==== Exercise input ====

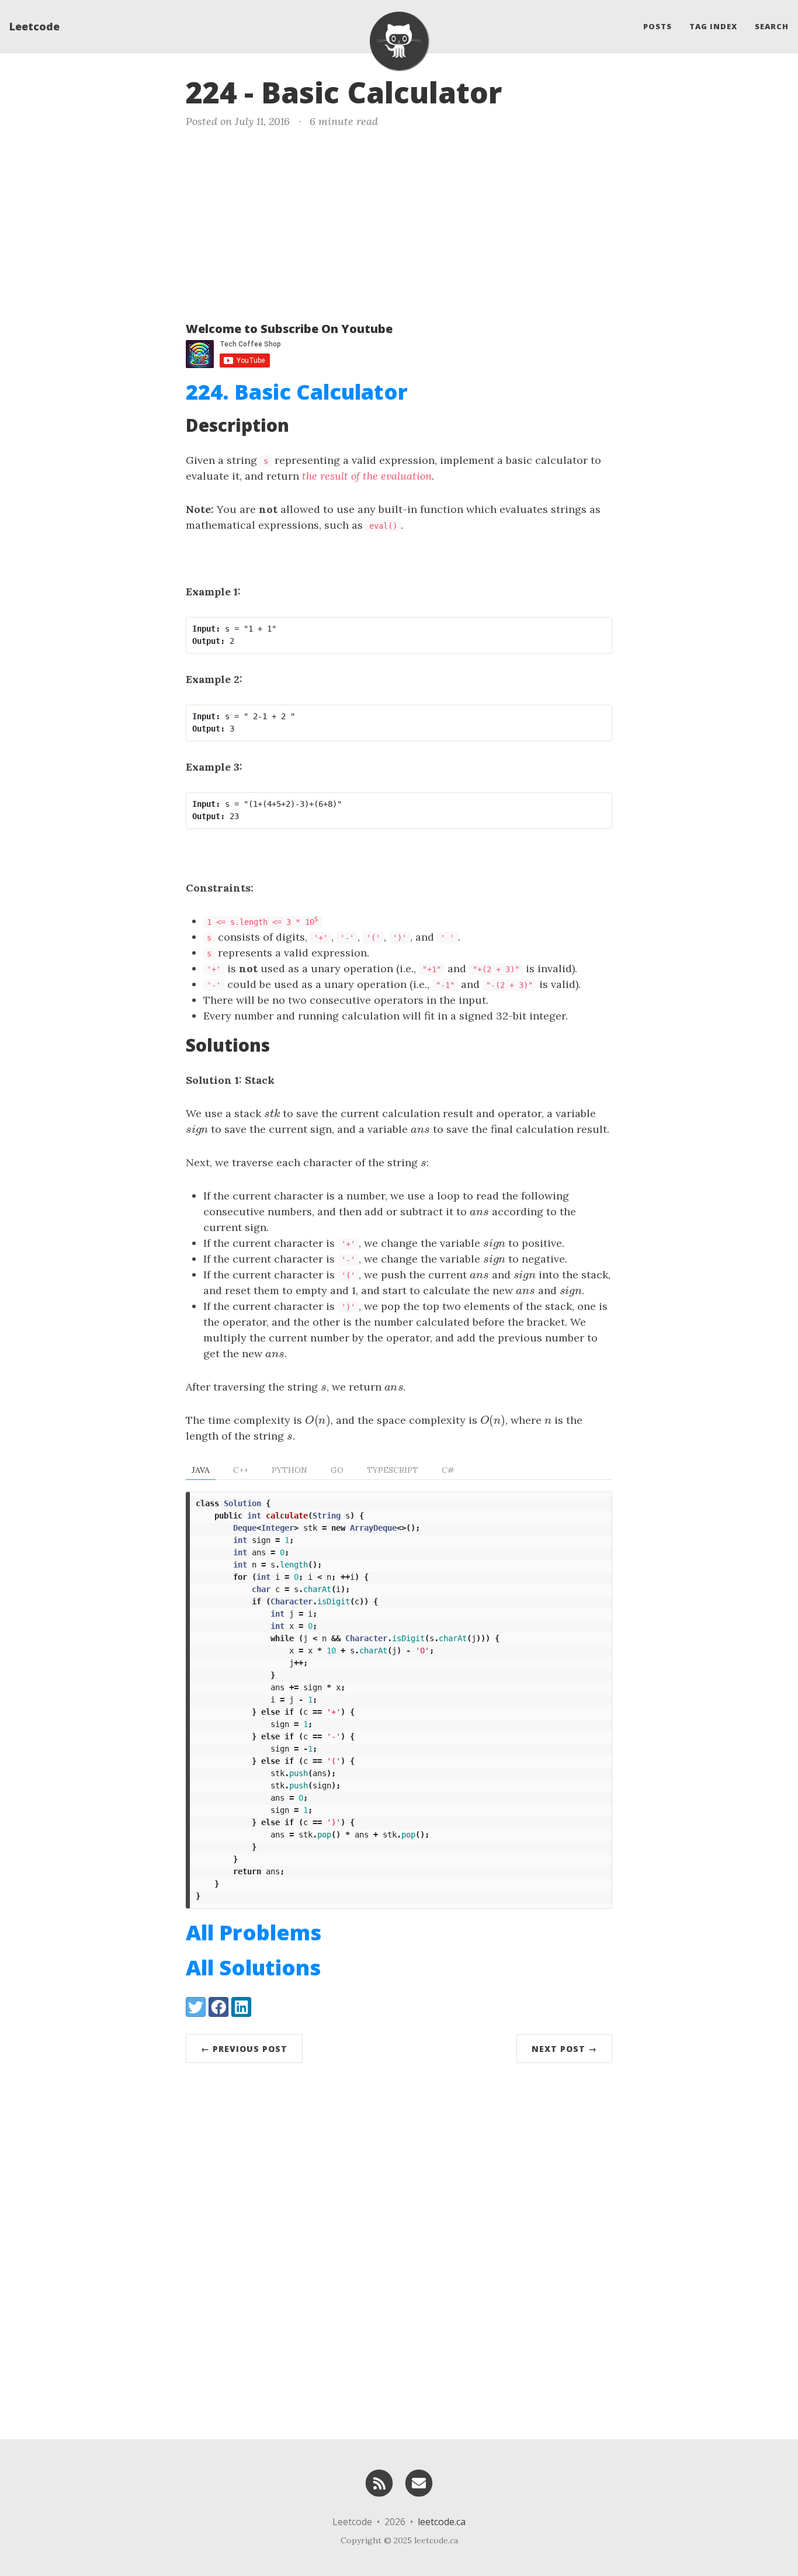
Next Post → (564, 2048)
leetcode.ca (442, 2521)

====
==== Exercise input ====

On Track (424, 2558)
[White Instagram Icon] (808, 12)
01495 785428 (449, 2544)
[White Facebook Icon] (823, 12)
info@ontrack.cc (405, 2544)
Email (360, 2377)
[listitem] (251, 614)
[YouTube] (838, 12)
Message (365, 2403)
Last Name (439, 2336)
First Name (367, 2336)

====

*What this task involves:*
Out of the material above, gather each line where "Icon" appears.

*Finished exercise:*
[White Instagram Icon] (808, 12)
[White Facebook Icon] (823, 12)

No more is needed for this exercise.